Beberapa pihak yang tak puas dengan sistem mata uang fiat Pemerintah, memilih mengembangkan mata uangnya sendiri-sendiri berbasis Dinar. Komunitas-komunitas yang tersebar di seluruh penjuru dunia memiliki standar masing-masing dalam menetapkan standar Dinar.
Tidak hanya terjadi di Indonesia, standar Dinar yang berbeda-beda juga terjadi di seluruh penjuru dunia.

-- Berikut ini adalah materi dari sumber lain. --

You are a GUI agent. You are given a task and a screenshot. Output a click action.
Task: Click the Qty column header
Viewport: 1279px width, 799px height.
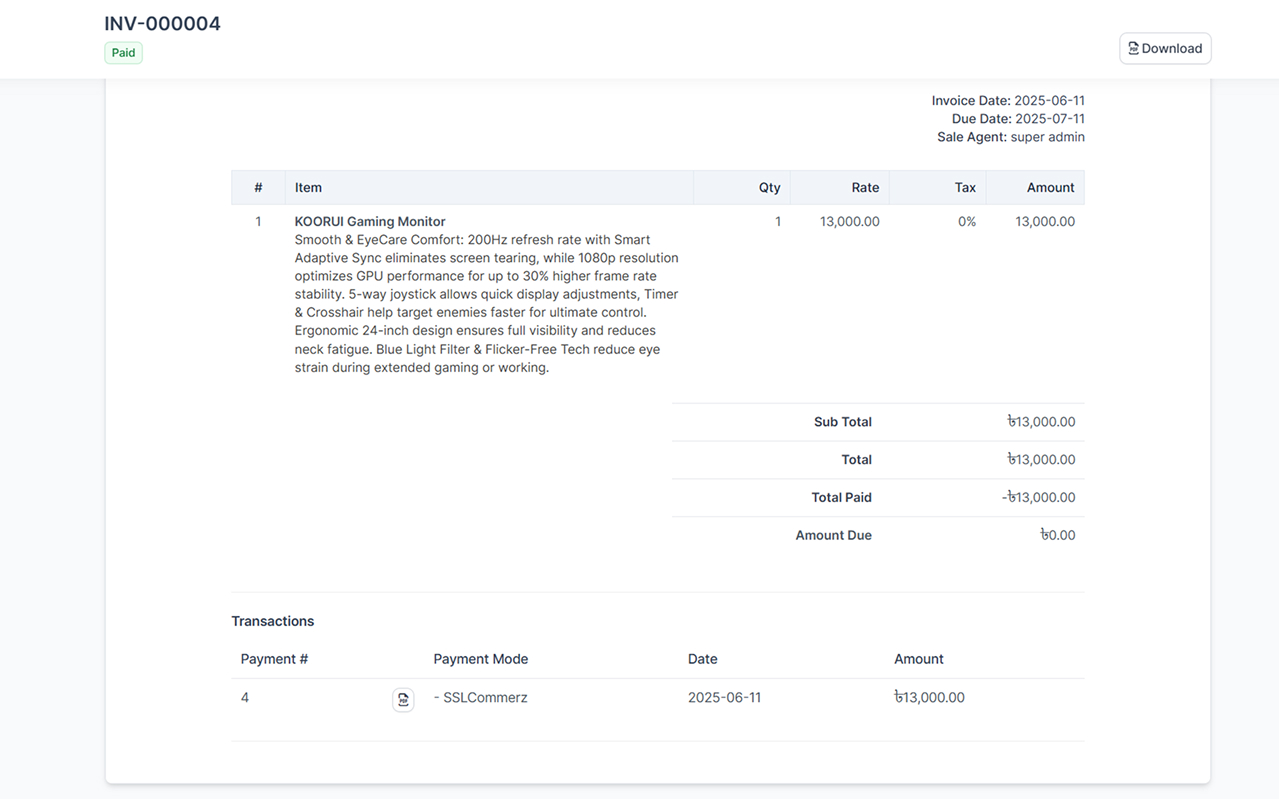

Ada komunitas yang menerima Dinar dengan standar komunitas lain, tetapi ada juga komunitas yang hanya mengakui standar Dinar milik komunitasnya sendiri dan menganggap Dinar milik komunitas lain “bid’ah”. Sayangnya Pemerintah belum mengambil haknya sebagai penentu standar Dinar yang legal. Oleh karena itu sampai sekarang masing-masing kelompok berdiri dengan Dinarnya masing-masing.
Tidak ada paksaan dalam syari'ah dan muamalah, khususnya tidak ada pihak yang bisa memaksakan suatu standar kepada oranglain. Suatu standar bisa saja dianggap benar oleh sebagian kelompok akan tetapi bagi oranglain mungkin saja akan mengganjal di hati.
Menyamakan harga Dinar dengan negara lain dengan maksud menstandarkan harga tukar adalah perbuatan menzolimi warga negara tempat dinar dibuat dan diedarkan. Menaikkan nilai premium pada dinar tanpa melihat kondisi sosio kultural dan ekonomi setiap warga negara inilah yang disebut menzolimi umat karena sama saja dengan riba. Harga Kambing disetiap negara juga berbeda-beda, dan tidak bisa di anggap pukul rata. Kita bisa beli kambing 1 dinar karena harga emasnya bukan harga premiumnya.
Harga Dinar saat ini seolah-olah menjadi hak eksklusif penerbitnya, sehingga harga Dinar berbeda-beda antara satu penerbit dengan lainnya. Sayangnya Dinar bukan dijadikan sebagai alat untuk berdagang tetapi produk dari dagangannya itu sendiri. Jadi gak ada bedanya dengan pedagang uang -Rothschild/Rockefeller?
Biaya pembuatan koin menjadikan harga dinar lebih tinggi dari nilai intrinsiknya.Harga premium ini sesungguhnya lebih dekat kepada riba. Tidak ada ketentuan syariah bahwa dinar harus berdesain indah dan berbentuk koin. Yang terpenting pada Dinar adalah kandungan kemurnian emas dan beratnya. So, Dinar dalam bentuk batangan bisa menjadi alternatif.
Saya rangkum dari berbagai sumber. Jika ada yang kurang atau salah, silahkan di koreksi.